As 6am came around I found myself in the airport bar with one of the Kiwi team. The brother had been refused his flight to Guatemala for the same reason as me, whie his sister was now blissfully unaware, 35000 ft up heading for central America. We had a beer and plotted ways to get out. By the time 7am rolled around an Aussie couple had joined us in seeking the same answers in the bottoms of beer bottles. When the desk opened at 8.30am, I cheerfully went to try my luck, remembering I had a ticket from Chile to New Zealand in September I could try and use. Covering the date on my ticket out of Chile, I showed the woman, who to my complete surprise took the bait and sold me a ticket to Bogota. I skipped back to the bar, jubilant, so the Aussie couple took their turn. By the time they got to the desk, the clerk had changed no a no-nonsense jobsworth, and they had no choice but to book a return flight to Quito that they were never going to use. I felt like the jammiest b***** alive.

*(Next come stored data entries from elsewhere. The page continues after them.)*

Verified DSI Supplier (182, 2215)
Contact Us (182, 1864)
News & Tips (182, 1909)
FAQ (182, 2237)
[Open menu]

And so I arrived in Bogota, on time to meet B. It was a city of soul and street art and cobbled backstreets hidden underneath hazes of incense, harbouring festering dreadlocks and colourful knitwear. Overlooking it was Monseratte, perched high up on a mountainside, the unavoidable panoptic blinding beacon of religion. We took a cable car to the top and explored this high altitude shrine to Jesus. He did have a breathtaking view of the city - a hectic concrete splash wedged between high cloud topped mountains. But while the city tried its best to impress, both B and I had the coast on our minds, and boarded a bus the next day to take us 20 hours north to the Caribbean sea.